**GESTELLTE AUFGABE 1:** Schreibe aus den Einträgen weiter unten die Zeilen unverändert ab. Beginne mit der Zeile, die "Viewport: 1277px width, 913px" enthält, und ende mit der Zeile, die "Looking at the screenshot, I should point(476,562)." enthält, beide eingeschlossen.

**AUSGEWÄHLTER TEXT:**
▬▬▬
26.12.2021

1968 (Theorievorspiel 3)

Nach dem Blick auf die Postmoderne war es nun folgerichtig, den Vorläufer zu betrachten: die Theorien der 68er.

1968.

Eine Zahl wie Donnerhall. Selbstverständlich sind wir alle die Kinder / Enkel der 68er! Oder wünscht sich jemand den Muff der Adenauer- Zeit zurück? Na also. Mit dieser Frage bzw. Ansage bin ich großgeworden, das wurde auch in der DDR so rezipiert, die rebellierenden Studenten waren selbstverständlich die Guten, die Fortschrittlichen, die, die auf der richtigen Seite standen... wenngleich man ihre Schriften nicht zu lesen bekam. (Von offizieller Seite war von "Revisionismus" die Rede, d.h., man warf ihnen vor, die Schriften von Marx, Engels, Lenin allzu frei zu interpretieren. Genau wußten wir es nicht, ein gewisses Interesse war vorhanden, vielleicht hätte sich etwas daraus lernen lassen?)

Ich schreibe als Nachgeborener. Als solcher (und wenn man jung ist, sowieso) kann man wunderschön romantisieren. Die Verhältnisse schienen so wunderbar übersichtlich: junge, moderne Menschen zeigen verklemmten Konservativen und übriggebliebenen Altnazis, daß der Geist des Fortschritts und der Weltoffenheit weht. Und Sex und Drugs und Rock'n'Roll und Woodstock und Frauenbefreiung und Martin Luther King und... einfach alles.

Im Ernst. Alles, was unsere heutige Lebensart in geistig- kultureller Hinsicht ausmacht, wurde in den 60ern gestartet. Man kann das gar nicht hoch genug einschätzen! Das meine ich völlig unironisch. Ich wäre nie auf die Idee gekommen, an dieser Stelle irgendetwas zu hinterfragen. Wie auch? Was man romantisiert, stellt man nicht infrage.
▬▬▬
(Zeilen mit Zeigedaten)
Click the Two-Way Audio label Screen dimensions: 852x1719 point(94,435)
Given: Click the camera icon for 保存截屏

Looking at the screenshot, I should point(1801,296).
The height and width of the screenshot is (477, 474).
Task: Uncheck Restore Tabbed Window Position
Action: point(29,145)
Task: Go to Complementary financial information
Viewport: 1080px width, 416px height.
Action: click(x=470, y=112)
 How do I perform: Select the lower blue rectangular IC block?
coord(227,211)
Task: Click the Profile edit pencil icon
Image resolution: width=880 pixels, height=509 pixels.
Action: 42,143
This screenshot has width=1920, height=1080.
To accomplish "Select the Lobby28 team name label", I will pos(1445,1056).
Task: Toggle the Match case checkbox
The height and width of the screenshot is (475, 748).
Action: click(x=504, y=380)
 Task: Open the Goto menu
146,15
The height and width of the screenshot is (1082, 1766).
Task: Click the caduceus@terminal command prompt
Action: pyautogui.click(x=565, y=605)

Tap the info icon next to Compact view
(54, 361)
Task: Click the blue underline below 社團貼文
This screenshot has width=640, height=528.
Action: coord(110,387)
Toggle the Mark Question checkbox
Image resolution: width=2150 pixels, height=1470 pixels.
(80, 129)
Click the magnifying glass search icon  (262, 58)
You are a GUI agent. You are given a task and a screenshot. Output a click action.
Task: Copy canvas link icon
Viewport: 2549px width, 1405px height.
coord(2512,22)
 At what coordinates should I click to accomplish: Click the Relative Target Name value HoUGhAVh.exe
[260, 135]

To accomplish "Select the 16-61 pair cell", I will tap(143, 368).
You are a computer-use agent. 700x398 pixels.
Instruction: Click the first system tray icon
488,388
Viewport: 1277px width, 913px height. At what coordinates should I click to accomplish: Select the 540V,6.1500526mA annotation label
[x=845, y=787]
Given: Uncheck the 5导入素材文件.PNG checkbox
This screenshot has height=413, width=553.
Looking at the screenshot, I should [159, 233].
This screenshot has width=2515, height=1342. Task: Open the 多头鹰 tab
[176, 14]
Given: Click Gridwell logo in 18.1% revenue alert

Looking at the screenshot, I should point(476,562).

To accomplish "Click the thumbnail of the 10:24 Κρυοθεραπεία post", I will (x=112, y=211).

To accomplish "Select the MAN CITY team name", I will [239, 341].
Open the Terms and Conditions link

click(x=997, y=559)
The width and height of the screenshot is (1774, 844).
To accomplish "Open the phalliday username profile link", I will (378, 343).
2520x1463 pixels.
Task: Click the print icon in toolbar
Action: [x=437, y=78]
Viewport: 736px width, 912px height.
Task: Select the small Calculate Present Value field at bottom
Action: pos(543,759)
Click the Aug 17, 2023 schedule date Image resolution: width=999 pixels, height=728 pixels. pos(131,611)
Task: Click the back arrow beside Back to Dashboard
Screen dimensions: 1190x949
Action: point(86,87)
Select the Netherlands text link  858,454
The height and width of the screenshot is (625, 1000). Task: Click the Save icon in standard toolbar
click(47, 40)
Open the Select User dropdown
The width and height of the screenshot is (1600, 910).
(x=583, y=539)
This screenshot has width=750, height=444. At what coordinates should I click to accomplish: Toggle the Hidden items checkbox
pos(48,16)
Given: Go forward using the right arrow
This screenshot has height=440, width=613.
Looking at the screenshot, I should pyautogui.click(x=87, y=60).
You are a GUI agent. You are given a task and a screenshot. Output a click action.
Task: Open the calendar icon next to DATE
▬▬▬
**GESTELLTE AUFGABE 2:** Entnimm dem Text über 1968 oben wortgetreu den Abschnitt, der bei "Ich schreibe als" beginnt und bei "und... einfach alles." endet.

**ERGEBNIS 1:**
Viewport: 1277px width, 913px height. At what coordinates should I click to accomplish: Select the 540V,6.1500526mA annotation label
[x=845, y=787]
Given: Uncheck the 5导入素材文件.PNG checkbox
This screenshot has height=413, width=553.
Looking at the screenshot, I should [159, 233].
This screenshot has width=2515, height=1342. Task: Open the 多头鹰 tab
[176, 14]
Given: Click Gridwell logo in 18.1% revenue alert

Looking at the screenshot, I should point(476,562).

**ERGEBNIS 2:**
Ich schreibe als Nachgeborener. Als solcher (und wenn man jung ist, sowieso) kann man wunderschön romantisieren. Die Verhältnisse schienen so wunderbar übersichtlich: junge, moderne Menschen zeigen verklemmten Konservativen und übriggebliebenen Altnazis, daß der Geist des Fortschritts und der Weltoffenheit weht. Und Sex und Drugs und Rock'n'Roll und Woodstock und Frauenbefreiung und Martin Luther King und... einfach alles.